* Activity:
Give again, word for word, the lines below that run from the line with "Expand LargePlot2 (Dataset/Rearranged [103])" through the line with "The width and height of the screenshot is (903, 564).". Drop the pictures.

* Data excerpts:
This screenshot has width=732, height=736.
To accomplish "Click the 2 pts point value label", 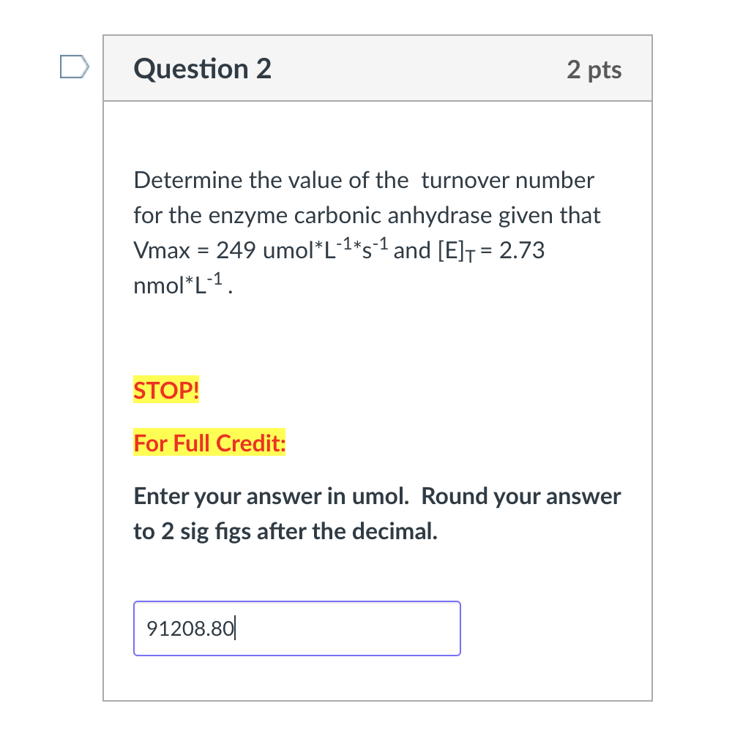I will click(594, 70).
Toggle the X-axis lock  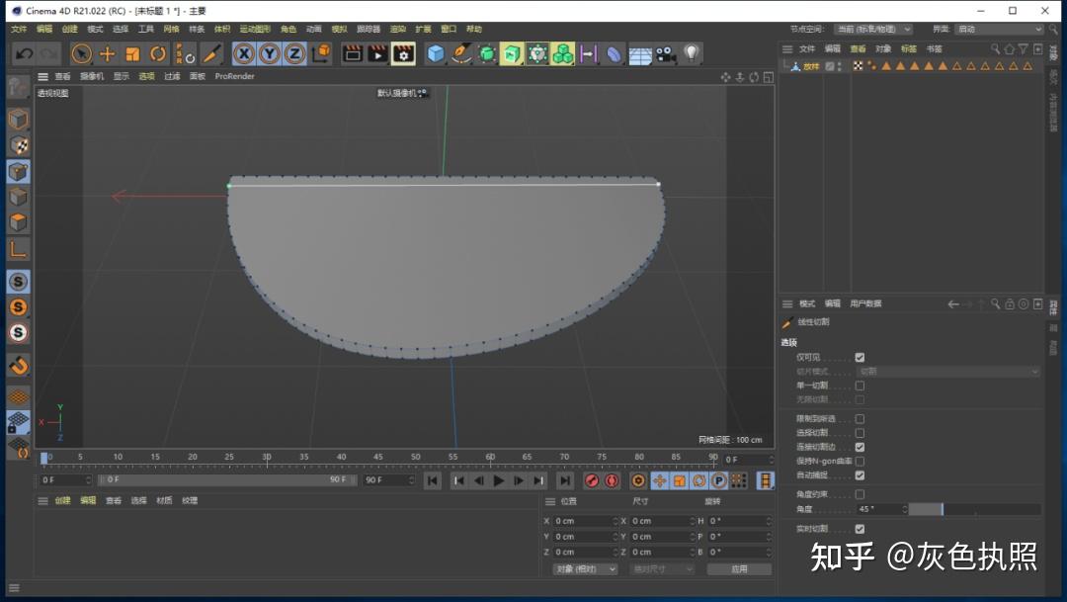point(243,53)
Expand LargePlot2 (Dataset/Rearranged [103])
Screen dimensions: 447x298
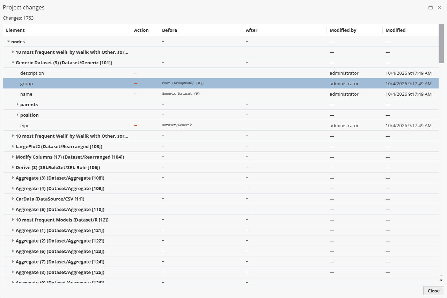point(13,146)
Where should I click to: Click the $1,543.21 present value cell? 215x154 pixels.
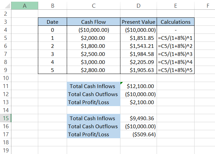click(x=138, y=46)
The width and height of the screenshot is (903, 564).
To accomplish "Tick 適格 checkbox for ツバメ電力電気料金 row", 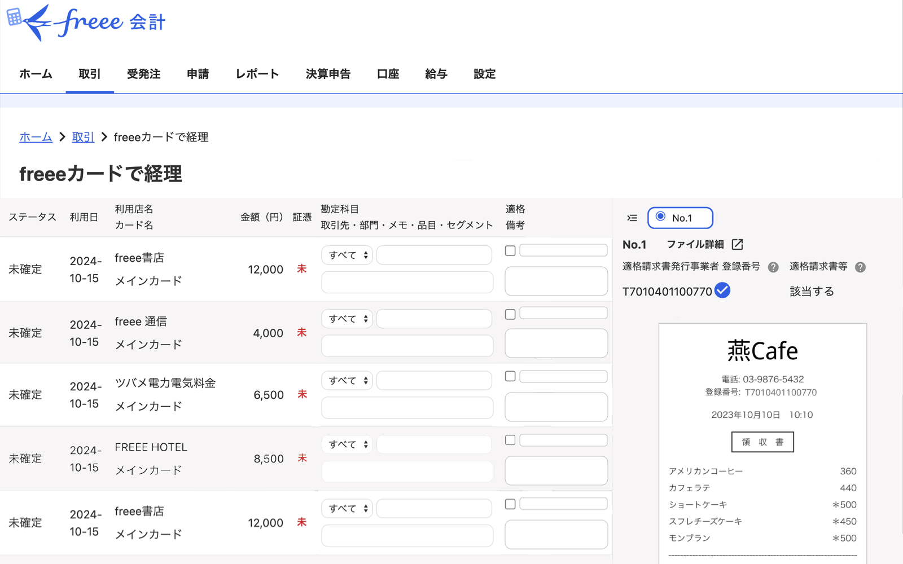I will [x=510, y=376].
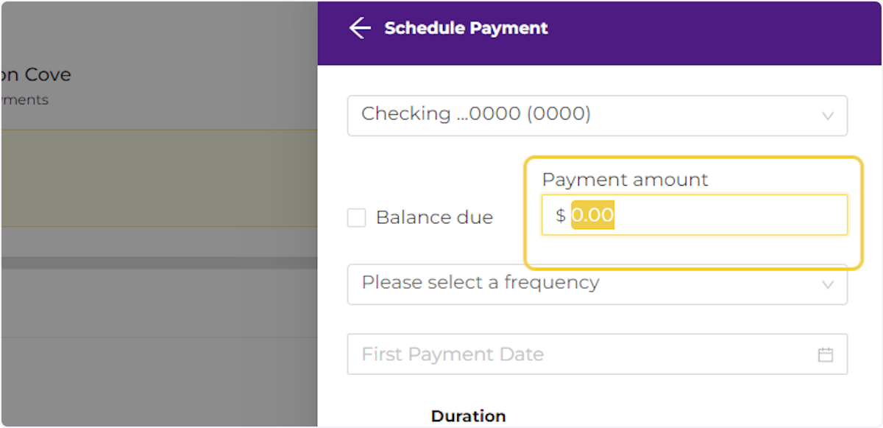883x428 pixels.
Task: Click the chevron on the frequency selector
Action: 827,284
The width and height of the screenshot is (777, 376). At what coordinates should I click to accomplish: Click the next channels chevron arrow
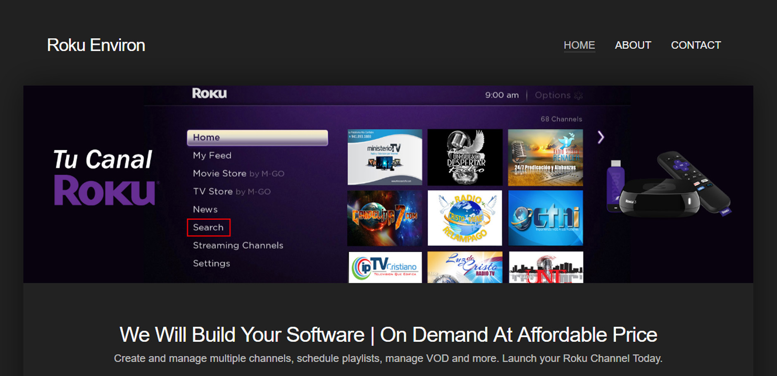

* Solution for this problem:
Expand LargePlot2 (Dataset/Rearranged [103])
Screen dimensions: 447x298
point(13,146)
Where should I click to: Click the $1,543.21 present value cell? 215x154 pixels.
click(x=138, y=46)
The width and height of the screenshot is (903, 564).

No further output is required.